──────── EXCERPTED PASSAGE

Mary Mayhew, the commissioner of Maine’s Department of Health and Human Services, wishes to hinder the use of food stamps to buy items that could hasten the state’s already increasing obesity rate. Maine spends about $700 million dollars a year on healthcare costs related to obesity.
Maine is the most obese state in New England. According to a press release from Maine’s Department of Health and Human Services, the state’s obesity rate has gone from 14 percent in 1995 to 65 percent in 2011.
The U.S. Department of Agriculture has administered studies on the link between food stamps, obesity, and junk food. It found that junk food – soft drinks and candy, for instance – accounts for five percent of all transactions paid for by food stamps. Households that do not receive welfare benefits allocate about four percent of their budget for the same junk foods.
Despite their similar diets, the USDA found that those on assisted living programs tend to weigh more than non-recipients. Maine’s plan extends beyond banning potato chips and ice cream; the state is seeking around $4 million in federal aid to assist in nutritional education programs.
That isn’t enough for Mayhew.
“If we’re going to spend millions on nutrition education for food-stamp recipients, we should stop giving them money to buy candy and soda,” she said in the press release. “Maine is facing an obesity epidemic, especially among its low-income population, and we should be solving that problem rather than enabling it.”
The proposed anti-junk initiative also brings a lot of questions to the surface. What is considered “junk” food? Does it depend on sugar content? Juices tend to have more sugar than soft drinks, so should children be banned from drinking juice as well?
Over the last few years, various states have fought to revise or restrict assistance programs like the Supplemental Nutrition Assistance Program, otherwise known as SNAP. Despite the many American working families and children who benefit from these programs, some states are actively trying to prevent some of the poorest and youngest citizens from receiving help.

────────────────
──────── RECORDED DATA

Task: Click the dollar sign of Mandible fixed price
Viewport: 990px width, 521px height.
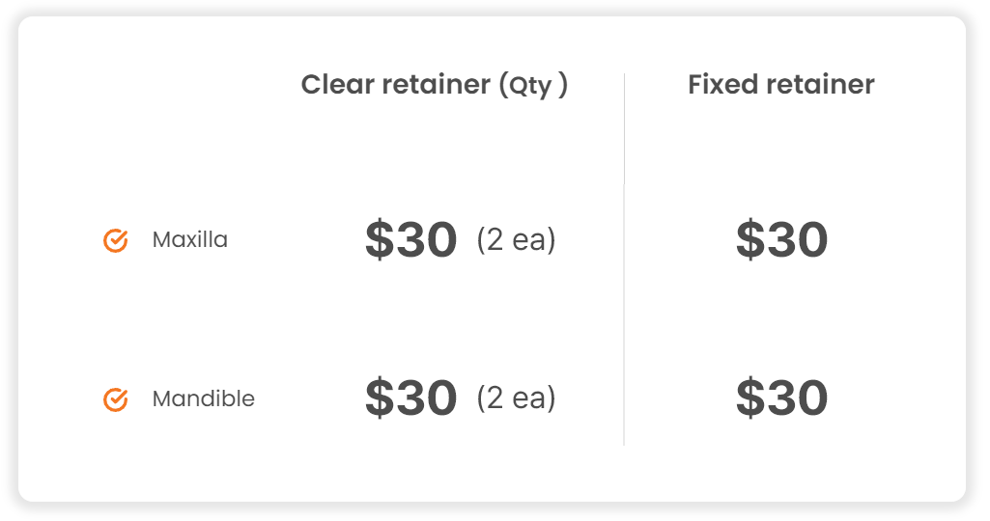Action: click(750, 398)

────────────────

▶ **TO BE DONE**:
1. Answer these questions from the article on Maine's food-stamp proposal:
(a) About how much does Maine spend each year on healthcare costs related to obesity?
(b) According to the USDA, what share of all food-stamp transactions goes to junk food?
(c) How much federal aid is the state seeking, and for what purpose?
2. Reproduce the article on Maine's food-stamp proposal word for word, from "Despite their similar" down to "juice as well?".

▶ **SOLVED TASKS**:
1.
(a) About $700 million a year.
(b) Five percent.
(c) Around $4 million, to assist in nutritional education programs.

2.
Despite their similar diets, the USDA found that those on assisted living programs tend to weigh more than non-recipients. Maine’s plan extends beyond banning potato chips and ice cream; the state is seeking around $4 million in federal aid to assist in nutritional education programs.
That isn’t enough for Mayhew.
“If we’re going to spend millions on nutrition education for food-stamp recipients, we should stop giving them money to buy candy and soda,” she said in the press release. “Maine is facing an obesity epidemic, especially among its low-income population, and we should be solving that problem rather than enabling it.”
The proposed anti-junk initiative also brings a lot of questions to the surface. What is considered “junk” food? Does it depend on sugar content? Juices tend to have more sugar than soft drinks, so should children be banned from drinking juice as well?